More than one thing can be true at once though. We were terrible, and i've said as much in lots of different threads, but for me the Keane red card is an absolute joke. It wouldn't matter if we'd won 9-0 or lost 9-0, it would still be a joke. You can look back at all my other posts in this thread to see that I am definitely not someone who cryarses about every refereeing decision, far from it, but to me that just isn't a red card offence and saying it's a 'stick on' is laughable. The Grealish one I have no sympathy for, we all know you're asking for trouble doing that, but honestly if what Keane did is classed as violent conduct then things have got badly out of hand. People get seriously hurt by deliberate actions with no sending off, I'm not sure that Tolu even knew Keane had done it.
I agree 99.9%, the only suspicion I have in
Grealish's case is the 1st yellow card. Was he spoken to by the ref, did the ref try to calm him down by explaining his decision, did the ref warn him and then issue the yellow. For me dissent is a two way thing. Emotions can boil over on the field of play and the ref should be generally understanding of this. Watch how Rugby refs deal with dissent, there is never a straight to the pocket situation. They are humble enough to say 'If I got it wrong, I apologise'. The ref understands the emotions and the players understand and respect the refs job.
Of course, if the ref did take him aside (it must not have been a long conversation if he did) then fair enough, but watching football these days I doubt any ref has that kind of game management skill.
I don’t like the rule, it’s ridiculous but if the referee doesn’t give a red for that he’s incompetent and would be dropped by his bosses. The guidance on it and how refs have to apply that situation is clear. Diddy ex pros who don’t know the rules and angry fans, that’s it. There’s not a single referee that would think that’s even remotely the wrong decision.
Hearing Moyes bleating about it after the game is pathetic.
The rule that he was sent off for was violent conduct. You honestly think that is violent conduct.
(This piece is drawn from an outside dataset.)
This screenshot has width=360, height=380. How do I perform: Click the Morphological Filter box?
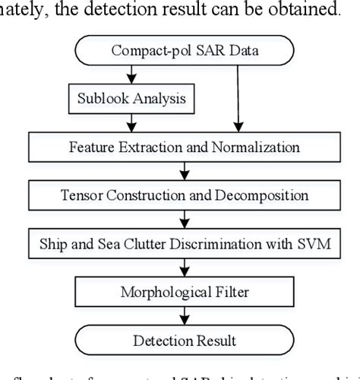(180, 291)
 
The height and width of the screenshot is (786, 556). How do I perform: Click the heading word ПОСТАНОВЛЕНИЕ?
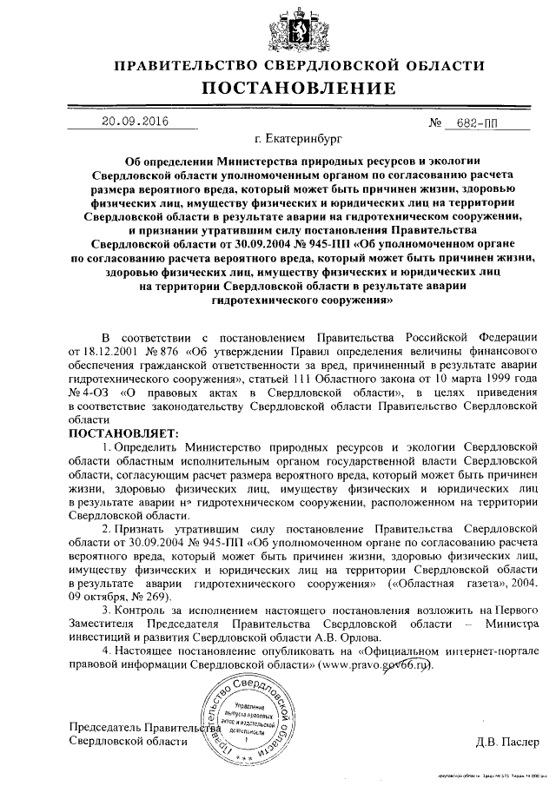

An inch to the right and left he was grabbing shirt, is that violent conduct. My point being is that Keane was not looking at the players hair and purposefully grabbing it. The ref was lacking common sense and a backbone. VAR sends him over, the player may as well walk off the pitch before the ref has even watched it.
Osman described it perfectly. Hair pulling has to be malicious, it has to be purposeful. That was never in a million years, purposeful or malicious. It was a guy jumping and putting his hand on somebodies back who happened to have long hair that he instinctively held on to as they were both coming back down to the ground.
The game has seriously gone if anybody thinks that is violent conduct.